Thursday 15 October 2015

Tome Thursday: Eight Hundred Grapes


Hello everyone!

This one is another I managed to actually read by the seaside, and I think it came hot on the heels of something science fiction related or historic or fantasy, because it's so much NOT those categories that, even though I can't remember precisely, I can see why I would have picked it.

Because, here's the thing.

I love my personal favourite reading categories, I really do. I mean, Lord of the Rings is by far and wide my favourite book EVER, and I read it once every year. But despite the amount of stuff I read, and as much fantasy as I get into, I do like something entirely non-related to that every once in a while. Like, contemporary non-related.

I will admit; I'm not a big contemporary novel reader. For some reason, I just sit better in the fantasy niche. But after following the adventures of Jamie and Claire Fraser for a thousand pages, Frodo and Sam trudging towards Mordor over five hundred, and an angel and a demon falling in love ... I definitely need a break from all of that.
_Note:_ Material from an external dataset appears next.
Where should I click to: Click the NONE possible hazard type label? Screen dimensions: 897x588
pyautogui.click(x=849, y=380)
Which is why I picked up Laura Dave's Eight Hundred Grapes.

Okay, I'll be honest.


I think I'd never have picked this book out of a million others if not for a very simple fact: I actually saw it in one of those bookstore emails you get if you're on their mailing list, when they send you new releases and stuff, and this one was in the new translated section here in my country. The blurb on the back of the book was intriguing, so I looked at my pile of fantasy stuff, and said, what the heck.
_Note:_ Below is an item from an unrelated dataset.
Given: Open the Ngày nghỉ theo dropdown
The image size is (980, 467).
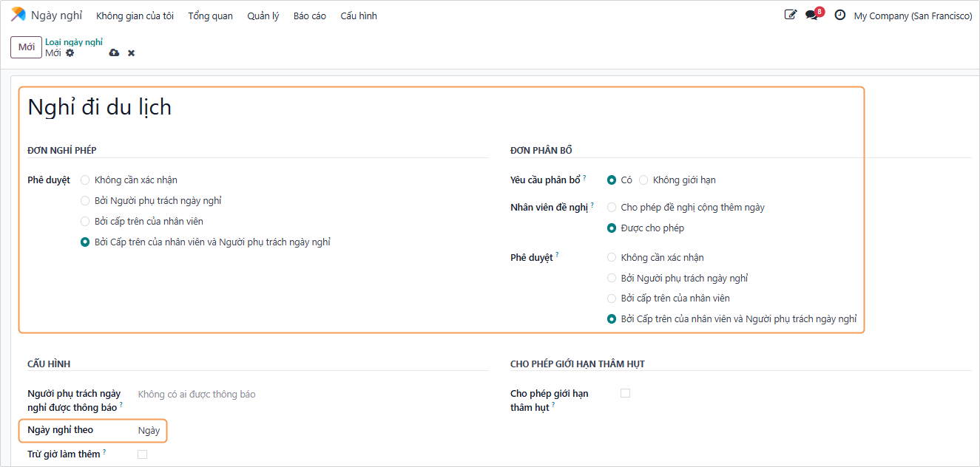Looking at the screenshot, I should (x=149, y=430).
Might as well read something that's normal, right?

So the book is split into two parts, although it isn't done obviously. It's more like, there are two distinct storylines and you can see them even if they overlap and merge, they're still fairly easy to pick out.

One is, obviously, about romance; Georgia Ford, our heroine, dumps her fiancé Ben five days before the wedding because she learns that he has a five year old daughter (which he only knew about for five months, but that's beside the pint) and she runs home to her family's biodynamic vineyard. Where, she learns to her horror, her parents are selling said vineyard to the big conglomerate in the area, her brothers are in a death match because the wife of one kissed the other, and her parents are divorcing. Not to mention, there seems to be weird chemistry between her and Jacob, the conglomerate CEO.

Whew.

Point in this: Georgia does actually try talking it out with Ben. But after she forgives him one time, she realizes a second thing he hadn't told her ... and forgives him again. And then a third thing. And by that point I wanted to murder the man, but luckily Georgia was smart and finally told him to hit the road. Her brothers also work it out (read: punch it out), and one heads to San Francisco; her parents actually remain together and go on a cruise around the world. And Georgia? She stays behind on the vineyard, taking over, with the help of boyfriend Jacob.

It's a fairly non-complicated book really, nothing too extravagant and definitely nothing to tear your hair out over (aside from the Ben-fiancé issue, that is). But it's sad when I'm way more interested in the second storyline of the book instead of the main one:

This one is about making wine. Did you know that, apparently, you need eight hundred grapes to make one bottle of wine? Yup. All that, and a lot of other fascinating facts, scattered throughout the book and into this love story, and I swear I was actually more anxious to read about the winemaking process than what Georgia's problems were!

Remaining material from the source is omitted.